**DESCRIPTION OF THE TASK**. If a line below contains "agent", count it; then state how many such lines there are, and nothing else.

[THE INPUT]

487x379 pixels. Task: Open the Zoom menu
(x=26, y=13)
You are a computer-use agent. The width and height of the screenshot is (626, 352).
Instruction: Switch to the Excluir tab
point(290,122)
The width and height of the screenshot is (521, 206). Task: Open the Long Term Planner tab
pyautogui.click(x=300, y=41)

[/THE INPUT]
[THE INPUT]

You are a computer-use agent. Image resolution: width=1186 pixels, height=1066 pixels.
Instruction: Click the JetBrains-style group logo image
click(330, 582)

[/THE INPUT]

**TASK OUTPUT**. 2